It was claimed that the system could withstand multiple direct hits by 200 to 300 megaton nuclear weapons, or by 100 megaton weapons that penetrated to a 70 to 100 foot depth. For comparison's sake, the largest nuclear weapon ever detonated had a yield of about 50 megaton, and the largest ever produced in numbers was about 25 megatons. But, in the early 60s, nuclear weapon yields had been steadily growing since their introduction, and 300 megatons seemed like a pessimistic but reasonable extrapolation of Soviet capabilities in the early 70s.

Few details are available on the capsule itself, but some extrapolation is possible based on Army engineering manuals and similar but less extreme facilities. We know the austere version would offer only 5,000 square feet of space, equivalent to a 10' x 10' square for each occupant. The moderate version would be slightly better at 50,000 square feet, or a 13' x 13' square per occupant. The occupied area would be contained within a larger chamber of double the area, and would probably be mounted on gigantic springs to ride out ground shock, which would be the main threat to the system.

It would be theoretically possible to blast out enough dirt to physically breach the DUCC. But a 300 megaton weapon digs only a 967 foot deep crater in granite, requiring four such bombs landing precisely on top of each other to dig out a breach. This sort of accuracy would be difficult even for modern ballistic missiles, although not impossible.

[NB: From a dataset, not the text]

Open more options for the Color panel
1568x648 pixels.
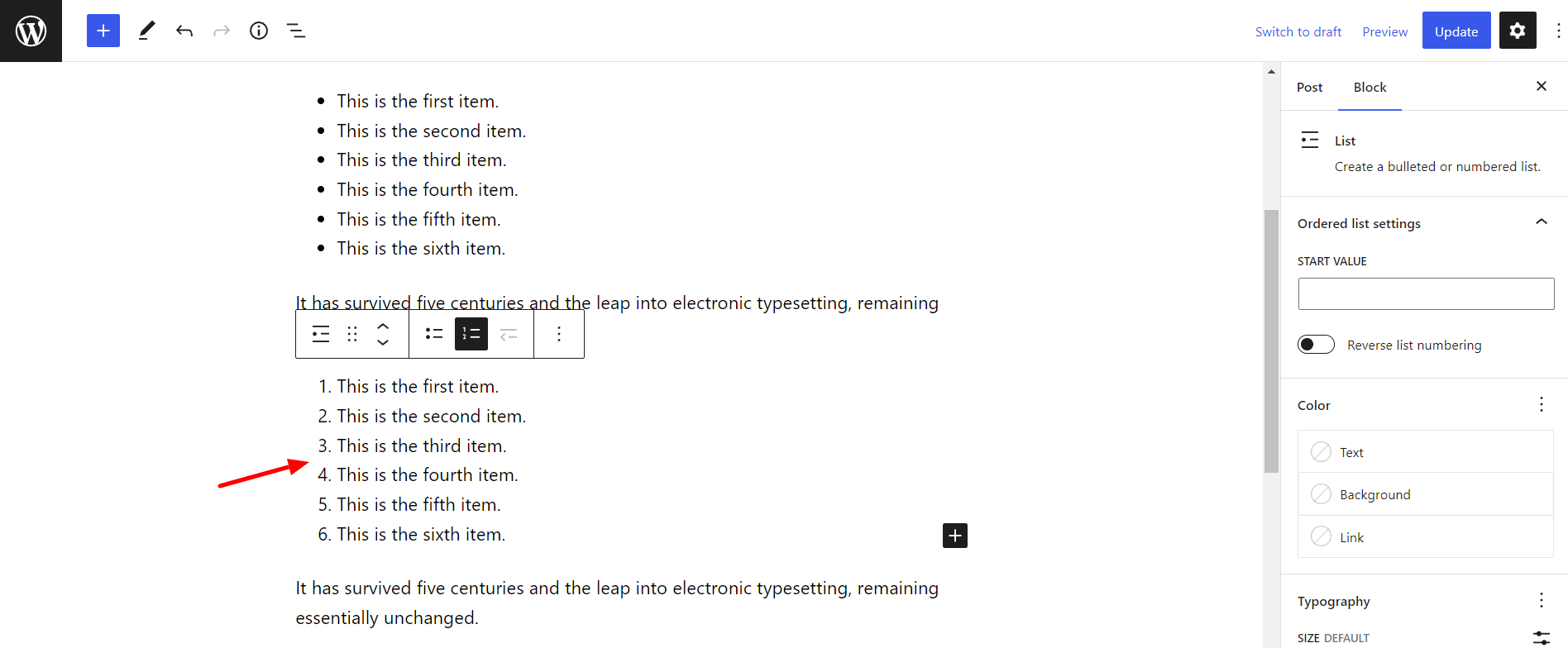[x=1541, y=404]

The main damaging mechanism would be the shock wave that is generated in the rock, which would act similarly to an earthquake. Ground shock could directly injure or kill the DUCC's occupants – hence the springs – or it could cause spalling, in which fragments of the chamber roof fall off. To prevent this, the tunnels would probably be lined with cast iron or even stronger materials.

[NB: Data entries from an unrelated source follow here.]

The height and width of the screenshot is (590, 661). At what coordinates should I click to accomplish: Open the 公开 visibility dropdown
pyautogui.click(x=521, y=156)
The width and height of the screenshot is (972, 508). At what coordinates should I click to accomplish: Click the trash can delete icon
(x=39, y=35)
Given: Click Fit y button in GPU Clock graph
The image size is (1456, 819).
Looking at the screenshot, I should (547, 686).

Supplies would be stashed in the capsule for 30 days of “buttoned-up” occupancy, which would hopefully be enough time for surface radiation to cool to survivable levels. Although the main elevator access shafts would probably be collapsed by bombing, multiple tunnels would provide hardened exits outside the likely attack area. In addition, unspecified “hardened communications” would be provided.

In the event of a missile warning, the president and other key officials would reach the protected depths via elevator in only ten minutes, and the capsule in another five. This would be ten minutes less than the time to reach safe distance aboard NEACP. Nonetheless, the Joint Chiefs of Staff were, at best, unenthusiastic about the plan.

In the view of the JCS, the main failing of the DUCC was that it was simply too small. Even the moderate version did not have enough space for an adequate staff. While the president might survive, he would not have the personnel with him to properly analyze the situation and disseminate orders. The JCS estimated that, of the 300 people that could be crammed into the moderate DUCC, at least 175 slots would be filled with personnel for maintenance, communications, housekeeping, and otherwise just keeping the shelter running. The JCS themselves would require a staff of 50 to execute orders received from the president. That left only 75 slots for the president, his advisors, and civilian personnel from the Defense Department, State Department, and other key organizations.

Aside from space constraints, the analysis of the DUCC's survivability was based on theoretical calculations that, while consistent with what was known about nuclear weapons effects, had obviously never been tested. Not only that, but the JCS had serious doubts about the survivability of the DUCC's communications antennas, which would have to be close to the surface. The Chiefs concluded that, all in all, the austere version might be worth building as a last-ditch survival shelter, but there was little point to protecting the president if he would no longer be in command of the armed forces.

There was more. The DUCC would be expensive. Even the austere version would cost $110 million over a period of almost four years, while the moderate version would cost $310 million over five and a half years. And that was only construction costs – even more would be needed to operate the system, to staff it and maintain it and keep it stocked with supplies. The budget for the NMCS program, for NEACP and NECPA and so on, was only $850 million over five years. The DUCC would be competition for the JCS' preferred systems, and it seemed unlikely that Congress could be persuaded to add money to the budget for presidential survival. In particular, the ANMCS would be phased out once the DUCC was completed, even though the new system offered far fewer seats at a much higher cost.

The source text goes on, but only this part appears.